その時、泣き続けるツヤをレオナードが抱き締める。ツヤが「離せ」と言っても決して離さず、ただその目に悲しみと燃えるような感情を浮かべている。

「……ここはレオナードに任せて、僕たちは一旦出ましょう」

ヴィンセントがイヅナの手を引いて歩き出すと、ギルベルトたちもツヤを心配そうに見ながらも部屋を出て行く。

ドアが閉まる前、イヅナが見たのはレオナードが今まで見せたことのない優しい表情でツヤに何かを話しかけている姿だった。



ツヤの過去が明らかになって数日、ツヤはあの部屋に籠りっきりとなり、誰が声をかけてもほとんど言葉を交わさない。

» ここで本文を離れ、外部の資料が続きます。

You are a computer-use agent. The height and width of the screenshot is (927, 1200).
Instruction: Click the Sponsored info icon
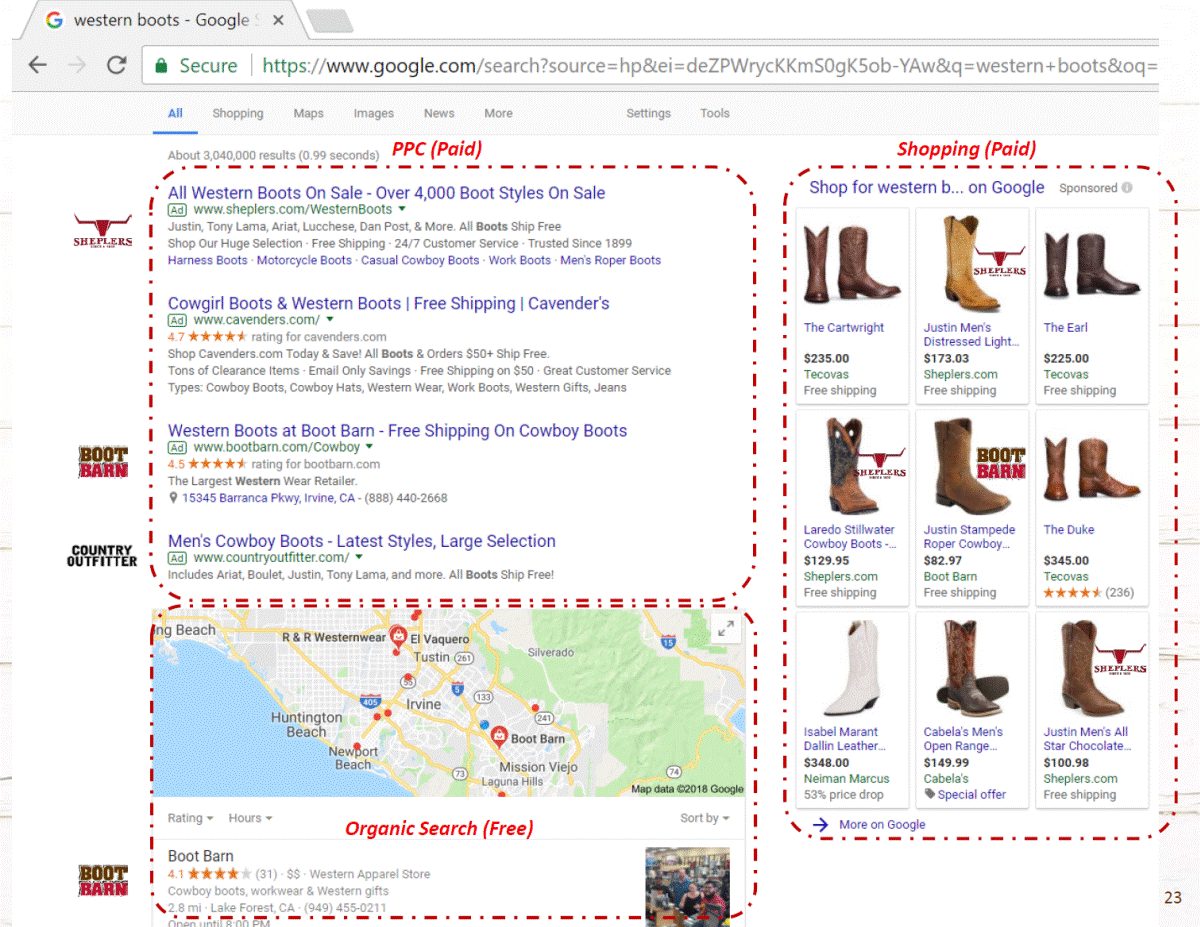(1127, 188)
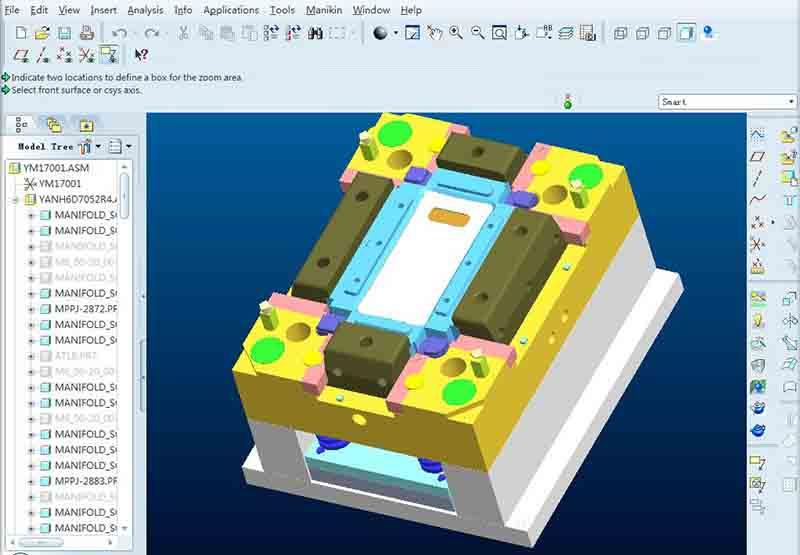Screen dimensions: 800x555
Task: Click the Zoom Out magnifier icon
Action: (x=477, y=33)
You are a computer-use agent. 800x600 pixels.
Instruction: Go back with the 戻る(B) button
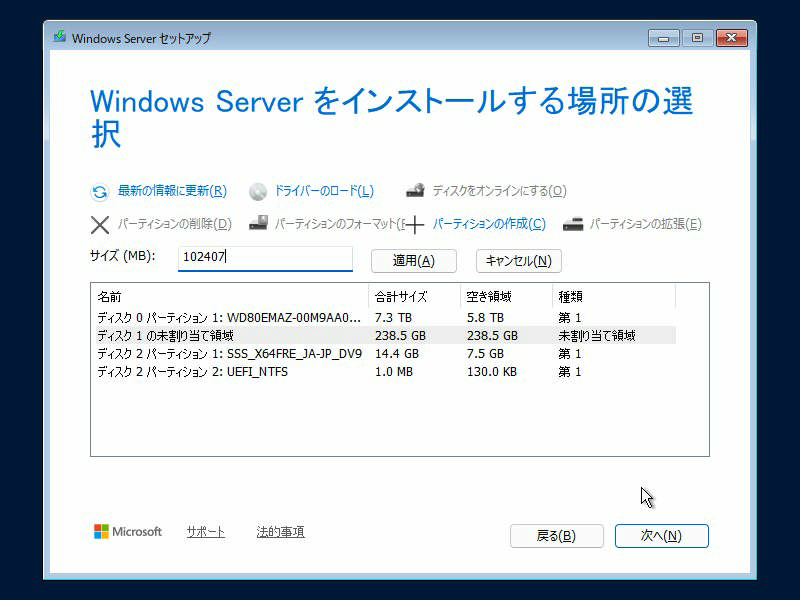[556, 536]
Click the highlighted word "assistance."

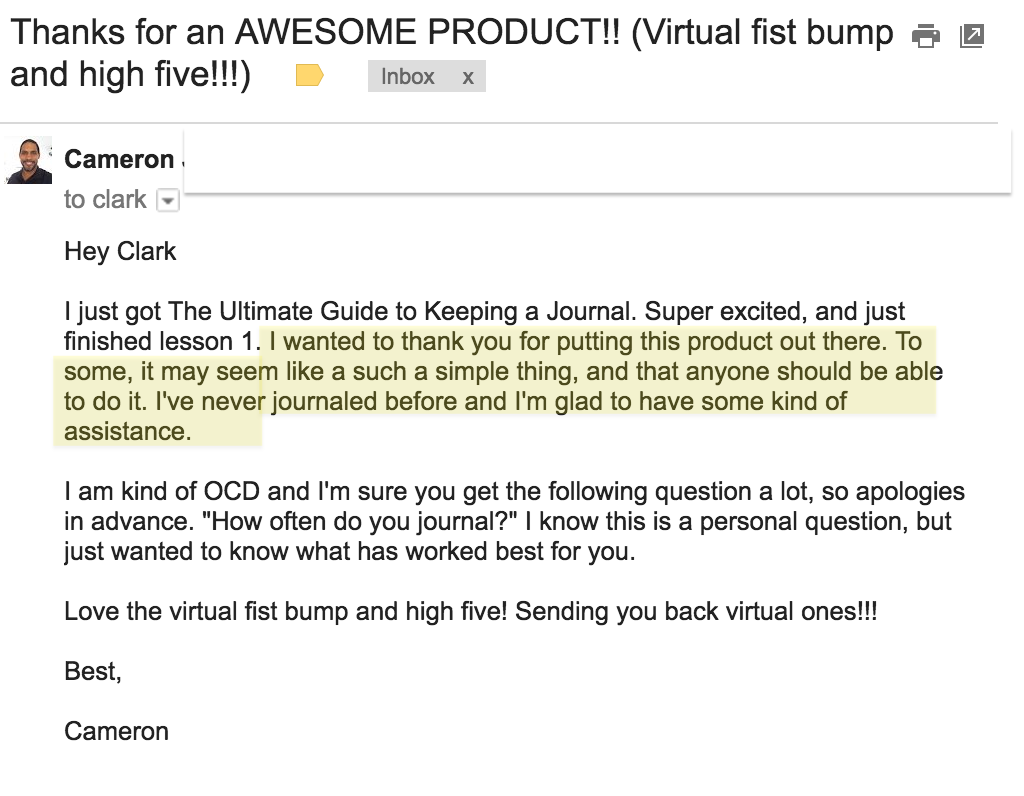pos(127,432)
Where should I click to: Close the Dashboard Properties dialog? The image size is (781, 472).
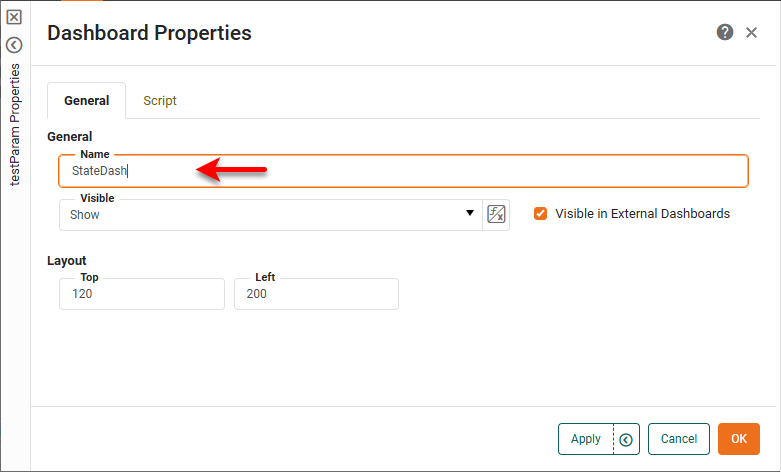[752, 33]
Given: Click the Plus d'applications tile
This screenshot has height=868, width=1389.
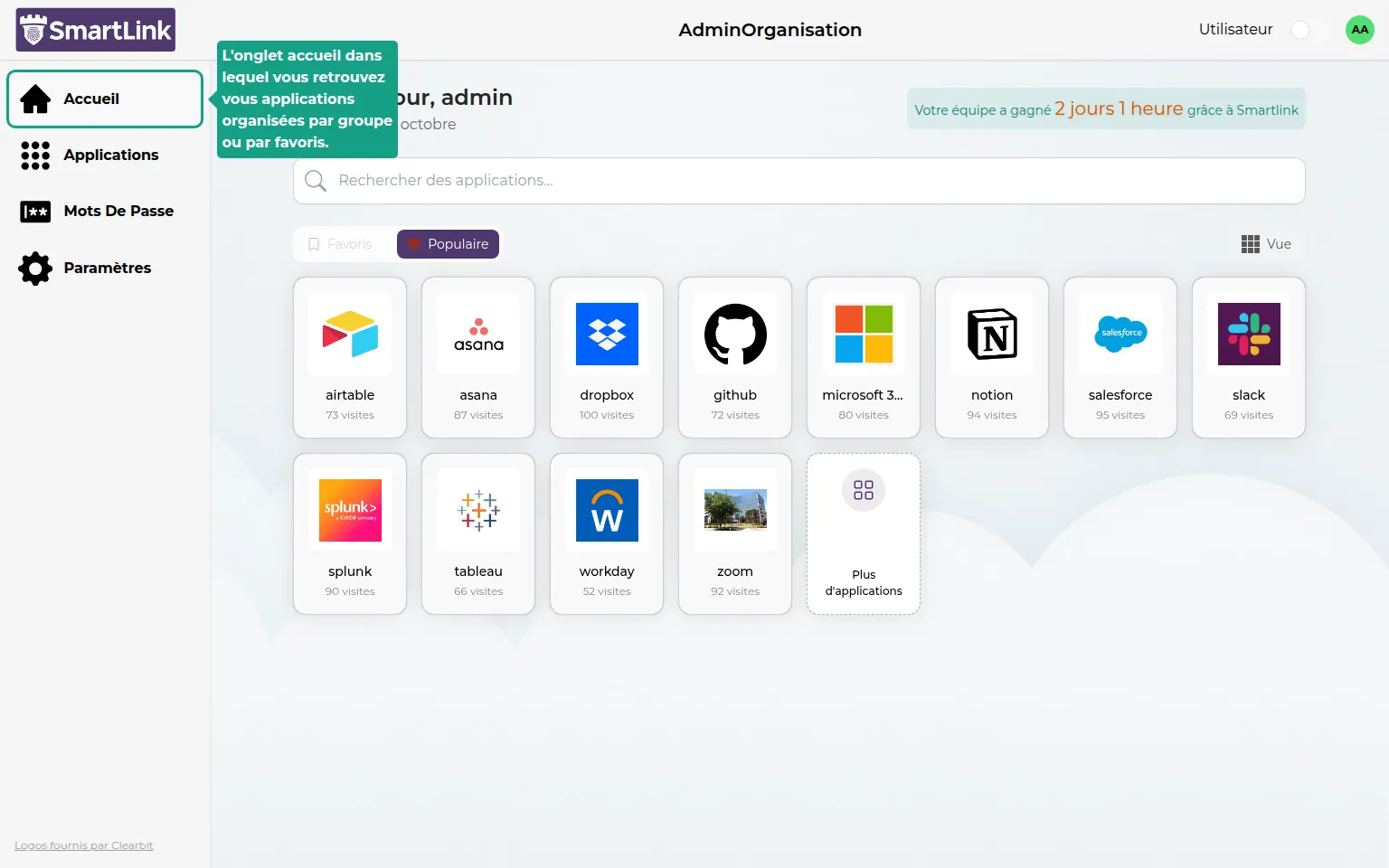Looking at the screenshot, I should click(x=864, y=533).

髪はボサボサで寝巻きのままベッドに腰掛け、虚な目で壁をボウッと見ているツヤは少し前の強気な彼女とは別人である。

「ツヤさん!今日、ギルベルトさんに稽古をつけてもらいました。本当は二人でするつもりだったんですけど、何故かヴィンセントとレオナードも来て……」

ツヤの心が少しでも軽くなるように、明るくなるように、そう願いながらイヅナは無理にでも笑い、ツヤに話しかける。